You’d be forgiven for thinking we’ve hit rock bottom only to break out the shovels. After 9/11, the world lost its mind. Rights curtailed, industries overhauled, countries invaded. Now, Covid-19 causes one 9/11 a day in deaths, in the US alone, yet here we are.
On top of that, there is societal division, mounting US-China tensions, increasing violent conflicts around the world… the list goes on. In short: One could hardly imagine a more striking endorsement of cynicism than the year 2020.
The frustrating part is, though, that it doesn’t have to be this way. Because on paper, humankind is doing splendidly. To name but a few things at random: Global extreme poverty has been on the decline for decades. Our technological advancements are staggering, our economic growth mind-blowing – even in this year of the pandemic, which has also seen the incredible feat of pumping out not just one but several potential vaccines for a novel virus in an insanely short time.

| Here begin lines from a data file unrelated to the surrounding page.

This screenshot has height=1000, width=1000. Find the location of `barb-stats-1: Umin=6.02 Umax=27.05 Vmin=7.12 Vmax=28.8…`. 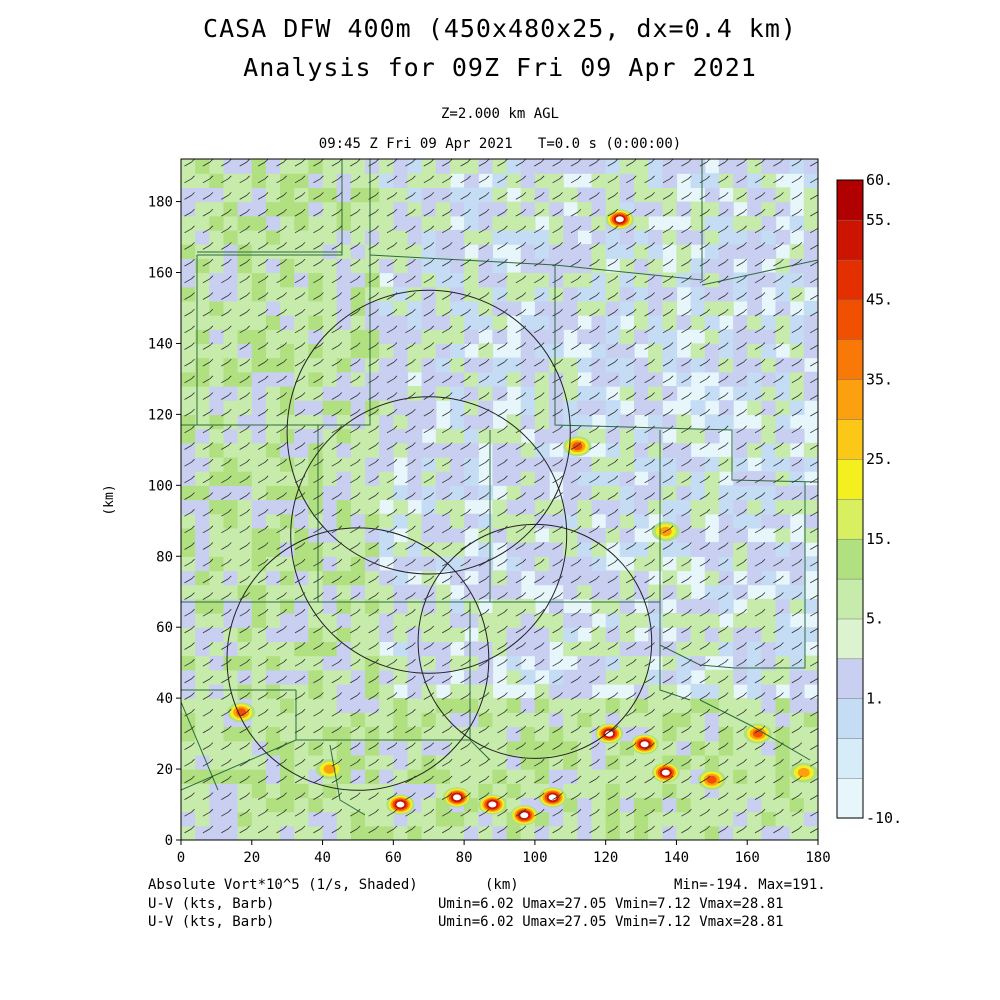

barb-stats-1: Umin=6.02 Umax=27.05 Vmin=7.12 Vmax=28.8… is located at coordinates (611, 904).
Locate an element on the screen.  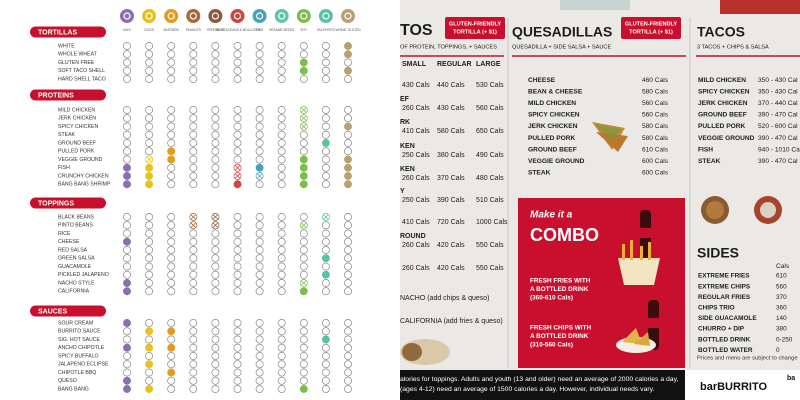
calories: 530 Cals is located at coordinates (490, 86).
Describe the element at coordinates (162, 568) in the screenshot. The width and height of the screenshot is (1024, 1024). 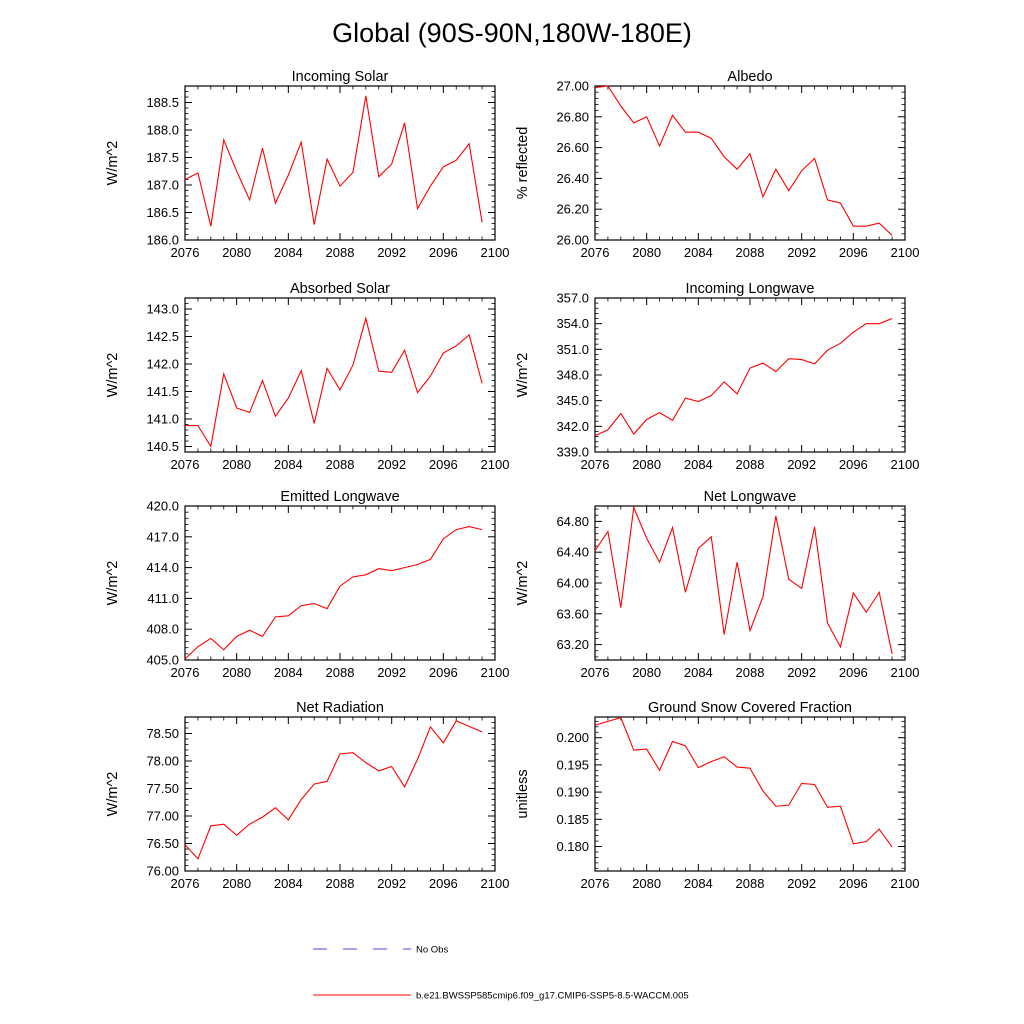
I see `y-tick-label: 414.0` at that location.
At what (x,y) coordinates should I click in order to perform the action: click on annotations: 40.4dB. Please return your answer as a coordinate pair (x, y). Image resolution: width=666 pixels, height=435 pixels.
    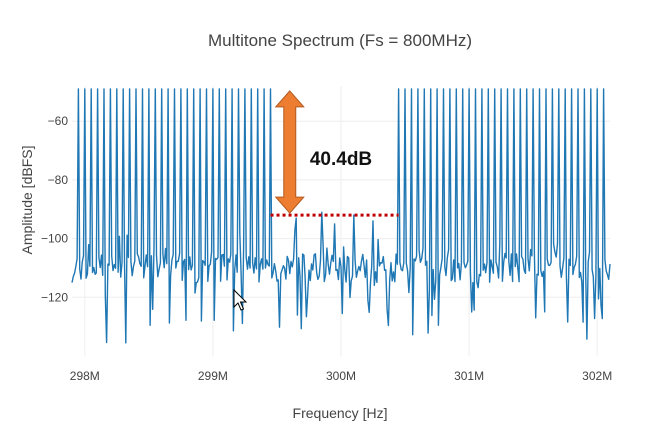
    Looking at the image, I should click on (334, 154).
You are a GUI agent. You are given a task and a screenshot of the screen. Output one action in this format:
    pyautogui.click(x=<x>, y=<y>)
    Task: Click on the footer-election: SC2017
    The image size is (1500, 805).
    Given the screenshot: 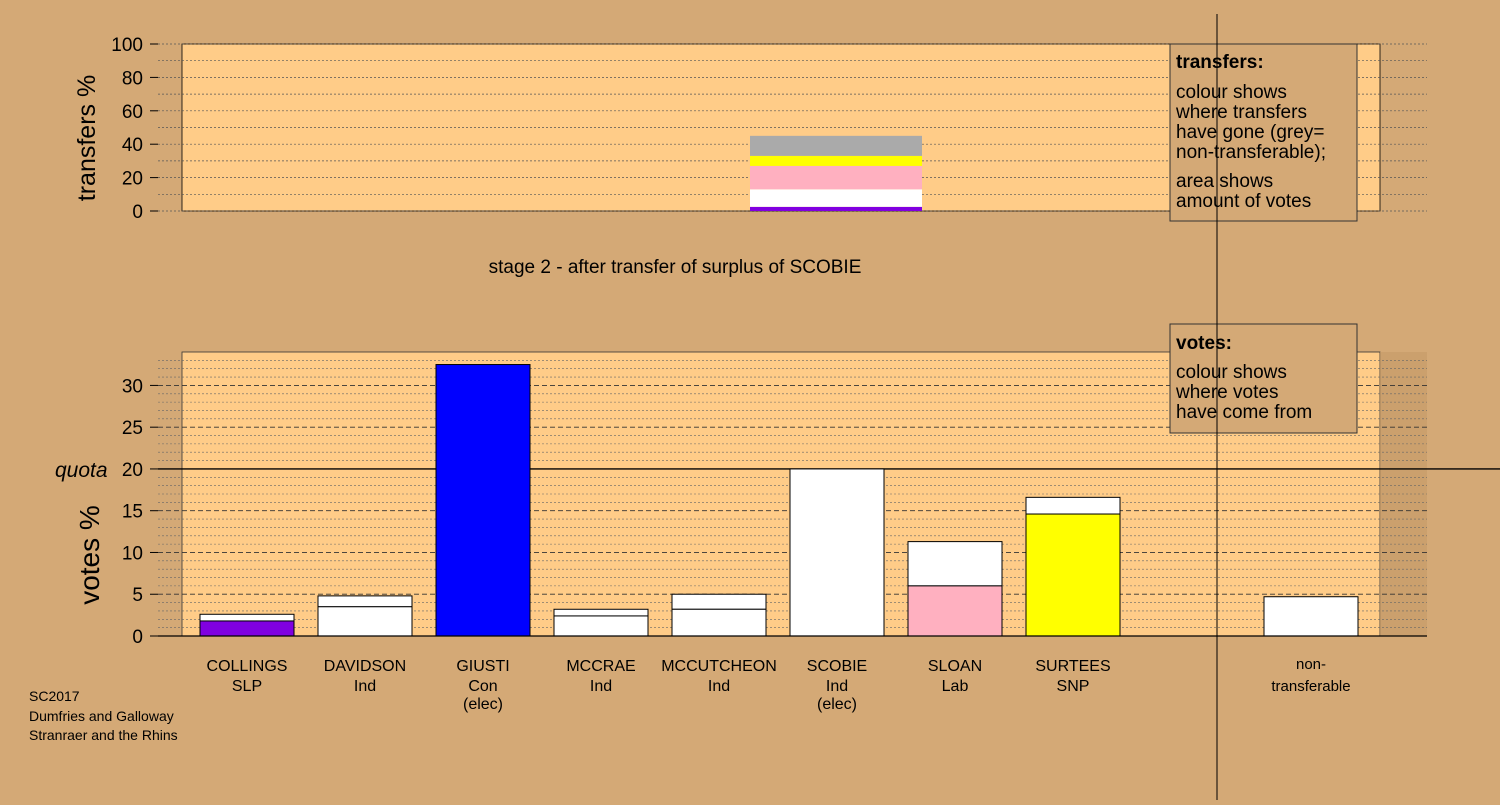 What is the action you would take?
    pyautogui.click(x=54, y=696)
    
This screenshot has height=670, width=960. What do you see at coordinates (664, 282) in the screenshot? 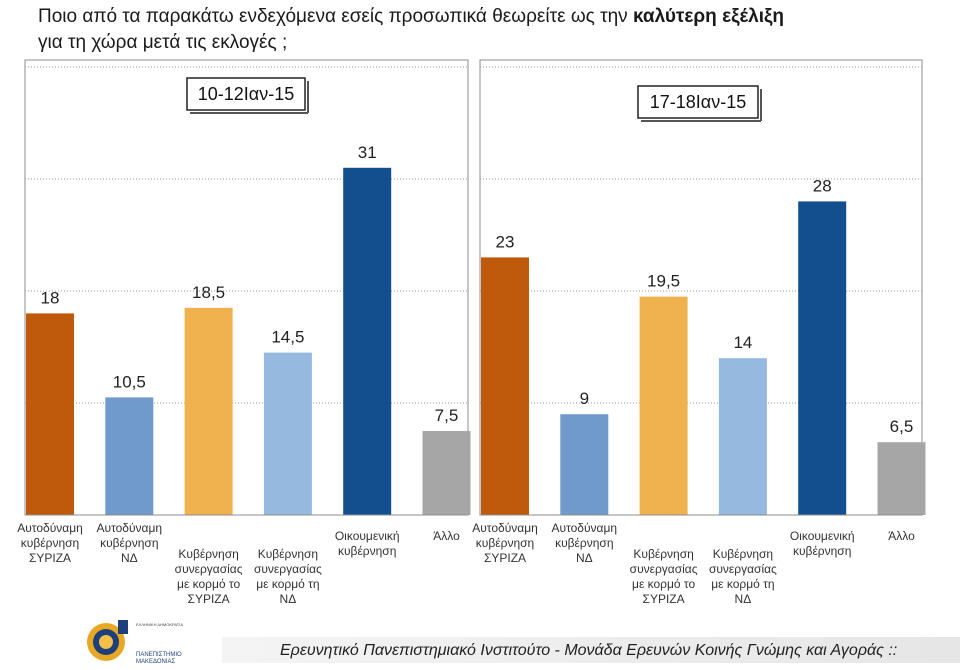
I see `panel-2-data-label: 19,5` at bounding box center [664, 282].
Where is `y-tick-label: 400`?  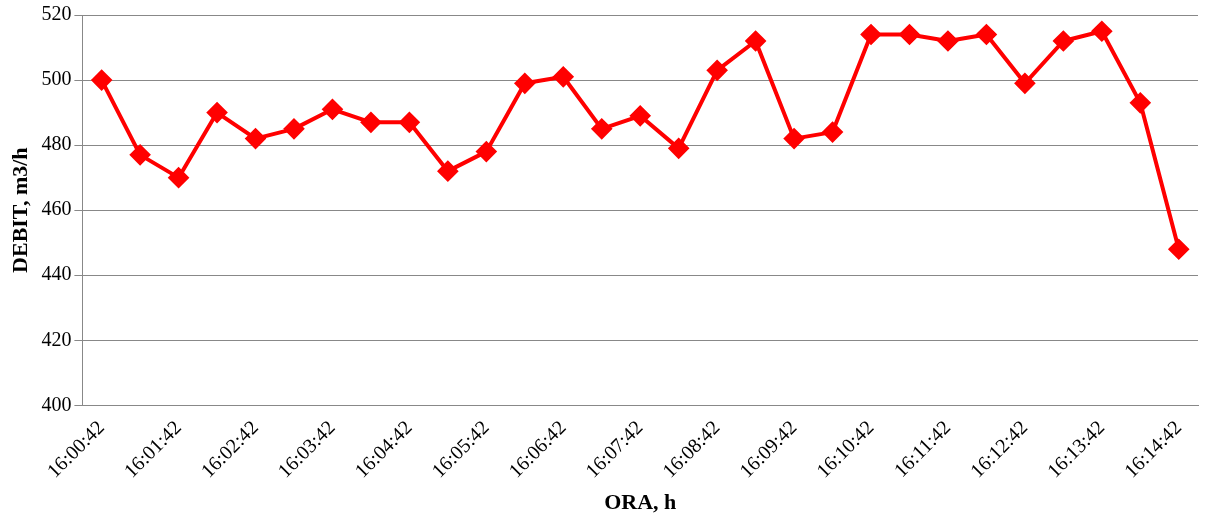 y-tick-label: 400 is located at coordinates (56, 404).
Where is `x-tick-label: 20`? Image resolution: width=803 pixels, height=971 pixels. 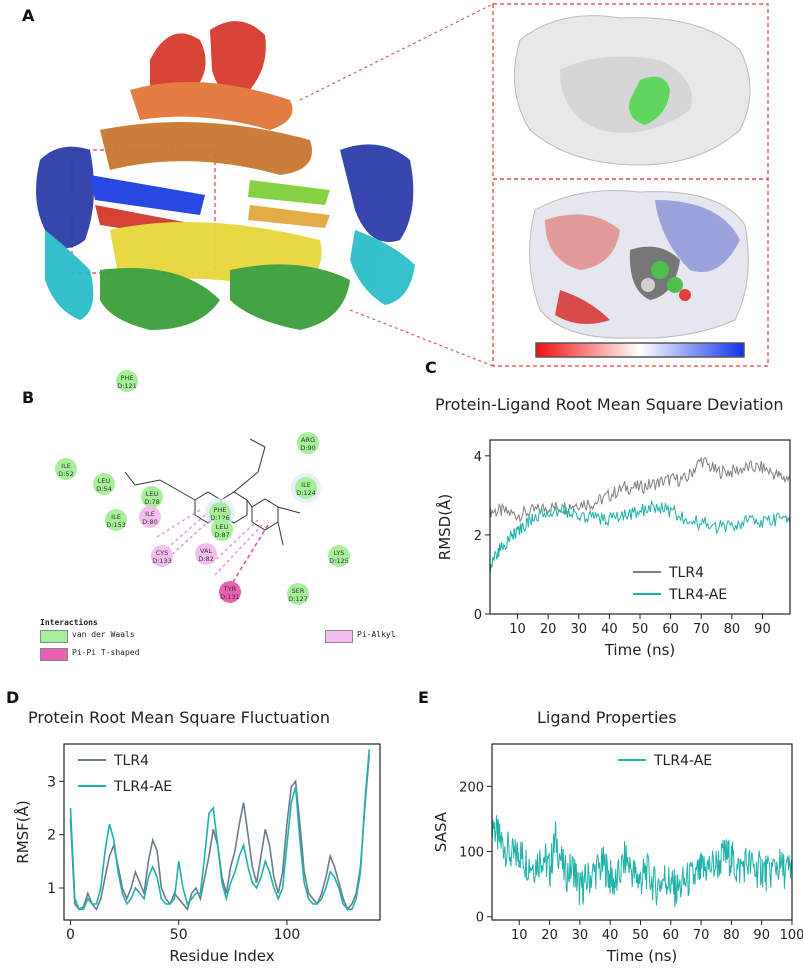
x-tick-label: 20 is located at coordinates (550, 936).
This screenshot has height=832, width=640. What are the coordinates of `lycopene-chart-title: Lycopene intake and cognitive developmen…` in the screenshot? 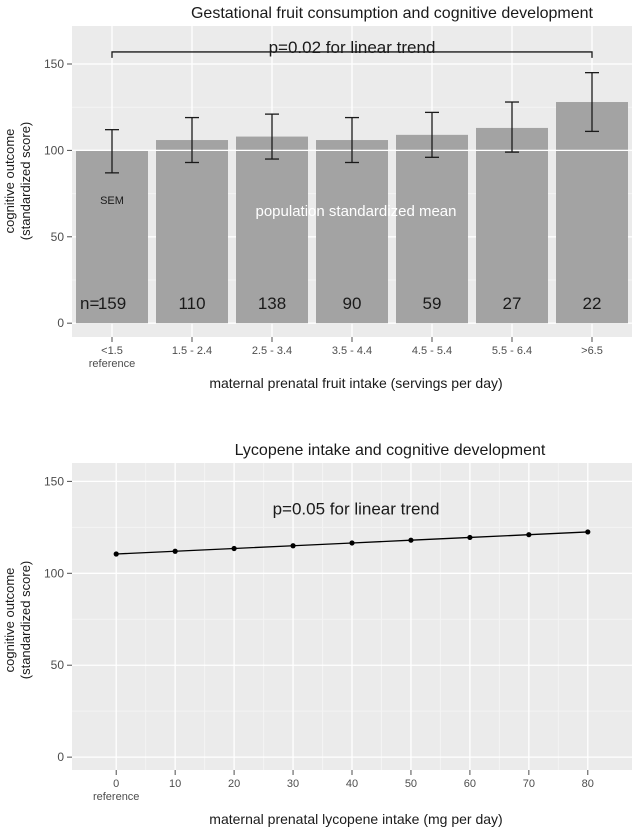 It's located at (390, 450).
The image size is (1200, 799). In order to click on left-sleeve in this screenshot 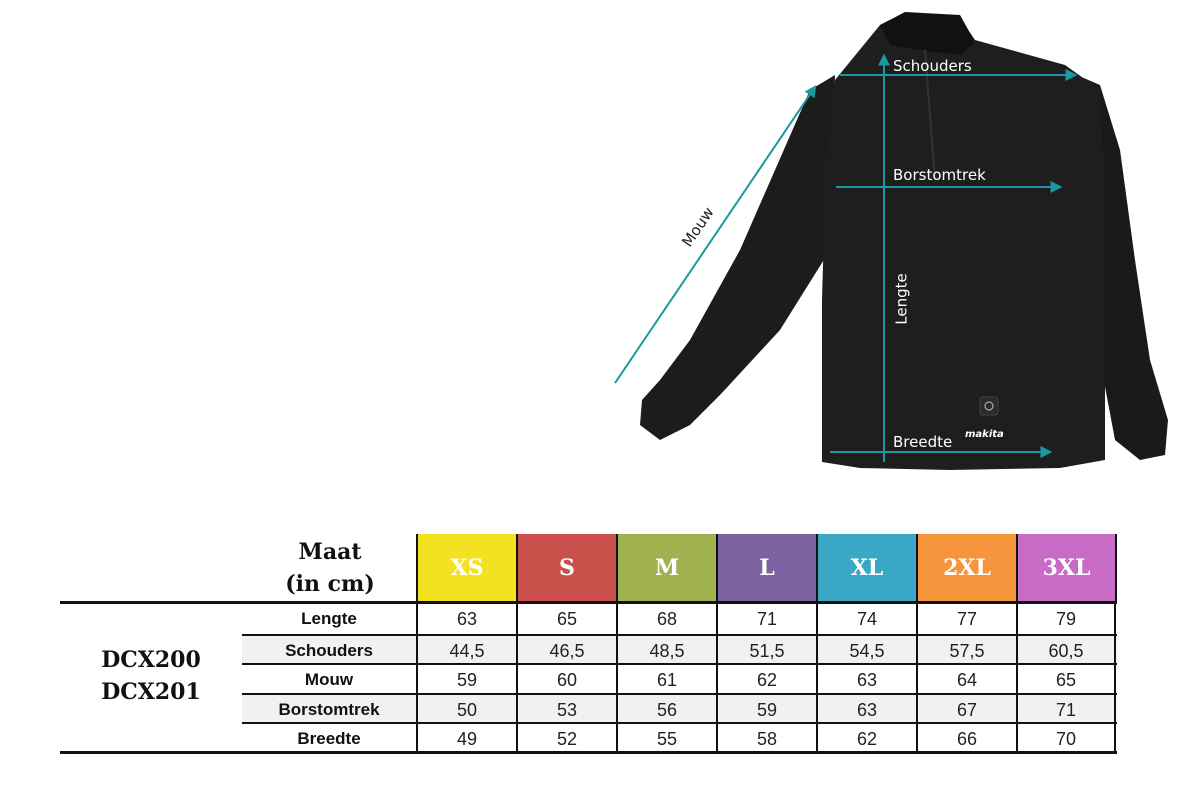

Yes, there are tons of caveats to these things. While global poverty has declined, it has increased in Sub-Saharan Africa and may increase again because of the pandemic. Technological advances tend to not only empower but also control. And economic growth has turned rather lop-sided (K-shaped recovery, anyone?). How things will work out with the vaccine, particularly its distribution, remains to be seen.
But what is striking about these caveats is that all of them are 100% in our control. Poverty has long been not a problem of resource scarcity, but one of resource distribution. The same is true for economic recovery. How we use technology also depends on none but ourselves. This shows that how things continue from here on out is entirely and exclusively in our own hands. There are no external factors that constrain us in any meaningful way. The only thing holding us back – or propelling us forward – will be ourselves.